Lots of people, especially in rural areas, see wild turkeys all the time. I know that. But this was in the city - in the middle of a street in my own south Minneapolis neighborhood, a place of bungalows and cottages, neat lawns and boulevard gardens, traffic lights and stop signs - a tame world where a wild turkey was about as foreign as my imaginary peacock.
Urban wildlife here is limited to the raccoon families that emerge at dusk to rob garbage cans, the gray squirrel that chewed the tops off my tulips, the chipmunk who lives in the ivy outside my bedroom window, and a hopeful mallard couple that started to nest beside a puddle in our street - until the puddle dried up.
Even a deer would be a surprise here. A wild turkey was so preposterous that I laughed out loud.
I eased my car toward the bird, very slowly, thinking it might reconsider and sprint back into the safety of Minnehaha Park. No, it just stalked calmly around to the passenger-side window, craned its scrawny pink neck and peered in at me. It looked like a teen-aged ostrich.
I was just wondering whether it would peck the glass - and whether the glass would break if it did - when a young guy leaped out of the nearest car and tried to shoo it away. It didn't want to go. He had to chase the turkey up and down, in between cars, yelling and waving his arms, before it finally changed its mind - and its course - and sprinted off.
"Had one in my yard!'' the guy shouted, as he got back behind the wheel. I drove on, smiling, and thought of other encounters with exotic wildlife. The clump of trees on an East African horizon that materialized into giraffes as we got closer. The log in a Florida backwater that became an alligator and crawled away in the blink of one yellow eye. The dark clump of leaves in a jungle tree in Costa Rica that morphed into a howler monkey breakfasting on blossoms.
Those were exotic surprises, all right, but they'd all been in exotic places. Because home isn't exotic, I don't expect wild turkeys here, anymore than I expect peacocks. So I don't look for them.

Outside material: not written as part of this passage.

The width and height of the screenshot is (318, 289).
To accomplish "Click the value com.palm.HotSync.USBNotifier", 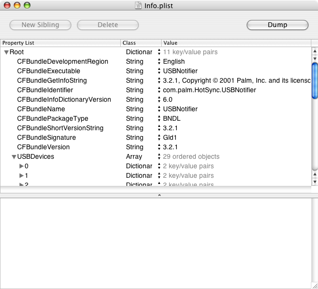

Familiarity, I realized, doesn't breed contempt - it just breeds familiarity. That wild turkey literally made me open my eyes.
It also made me remember an old family friend, whose attitude toward life deserves to be passed along. Every day, he said, he tried to find a new way to drive to work because he "never knew what he might see.'' He'd have loved that wild turkey. So did I - for showing me that home can be exotic, too.